Now that Derek Chauvin has been found guilty, an investigation is being launched into one of the key witnesses who said the officer didn’t kill George Floyd.
A key witness in Derek Chauvin’s murder trial will have 17 years’ worth of his in-custody death reports independently reviewed after he testified that the former Minneapolis police officer was not responsible for the death of African American man George Floyd.
Dr.

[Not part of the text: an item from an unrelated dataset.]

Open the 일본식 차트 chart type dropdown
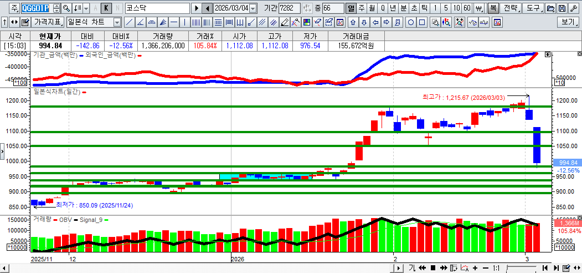The image size is (582, 273). pos(117,22)
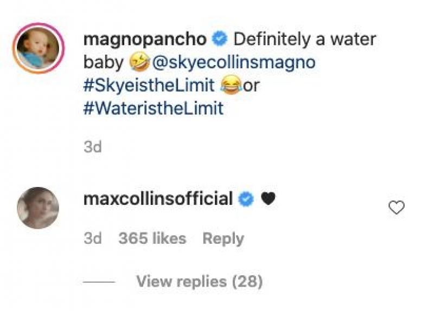
Task: Like the maxcollinsofficial comment with heart icon
Action: coord(397,207)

David Fowler, a retired forensic pathologist and former chief medical examiner of the state of Maryland, was put on the witness stand as a medical expert by Chauvin’s defence lawyer, Eric Nelson.
In court he said Mr Floyd’s death was caused by underlying health conditions and illegal drugs — conclusions that contradicted those of medical experts introduced by the prosecution.
Those experts said the 46-year-old African American died of hypoxia, or a lack of oxygen, while being held facedown and handcuffed on the street with Chauvin’s knee on his neck for more than nine minutes.
The South African-born Dr. Fowler however said Mr Floyd had an enlarged heart and a “significant narrowing of all of his coronary arteries”.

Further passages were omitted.